* [Provided text]
——

Elderly people are often confronted with mental health issues and isolation. Staff of an Australian archive for children’s literature came up with the idea to tackle these issues.

The Australian Lu Rees Archives is a collection of books and other resources about authors, illustrators, publishers and their creative works. The publicly available collection currently includes 20,000 books, more than 390 research files as well as collections of authors’, illustrators’ and publishers’ papers, manuscripts and artwork, all with the aim to promote Australia’s children’s literature.

While looking for new audiences, the Archives’ staff started with an idea that evolved into a new project in cooperation with seniors at the Kangara Waters and Cavalry Retirement Communities in Canberra in 2011. The project title also conveys the aims of this Australian first-time initiative: Story: Mental stimulation, self-reflection and reminiscence, social interaction and personal wellbeing for seniors through Australian children’s literature.

Over the period of a year, presenters enthusiastic about children’s stories met with independent living residents as well as low and high care residents in 18 sessions. The sessions had different purposes. For example, one session called “Reading and reminiscing: Favourite story books“ aimed to trigger memories using memorabilia associated with childhood such as Enid Blyton stories or Lewis Carroll’s Alice in Wonderland. Another session employed the story Storm Boy from Australian children’s book author Colin Thiele in order to stimulate reflection about where one came from and to share any experiences as a child of camping in the bush with family and friends.

——

* [Source records]
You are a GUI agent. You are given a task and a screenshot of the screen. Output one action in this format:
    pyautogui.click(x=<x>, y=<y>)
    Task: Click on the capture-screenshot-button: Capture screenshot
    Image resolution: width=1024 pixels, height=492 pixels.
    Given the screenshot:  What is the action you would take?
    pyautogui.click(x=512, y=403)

——

* [Set of tasks]
#1 Report every line of the records that contains the string "action".
#2 Go on with the passage about the Lu Rees Archives story sessions for seniors, picking up after its final sentence.

* [Answers to the exercises]
#1
You are a GUI agent. You are given a task and a screenshot of the screen. Output one action in this format:
    Given the screenshot:  What is the action you would take?

#2
It turned out, that participants particularly enjoyed tactile objects for sharing, big books for easy engagement, movie clips for group engagement, and reading aloud with visual prompts. The composition of the group changed significantly from session to session, making it difficult to determine and cater for specific interests. Sessions were announced by flyers in the residents’ homes.

The report Experiencing Life Through Children's Stories – A Project for Seniors (PDF) describes the project’s outcomes as successful with respect to participants’ social connection and engagement. Typical comments were ’stimulated some residents who were struggling and some who were isolated’, ’opened up nice memories’, and ’lots of joy and lots of learning’.

By now, the Lu Rees Archives have designed a resource kit with a pro forma for scheduling presentations, publicity material, suggestions for engaging participants, presenter’s material, bibliography of useful resources, and a copy of the project report. Other organisations are currently adapting the project.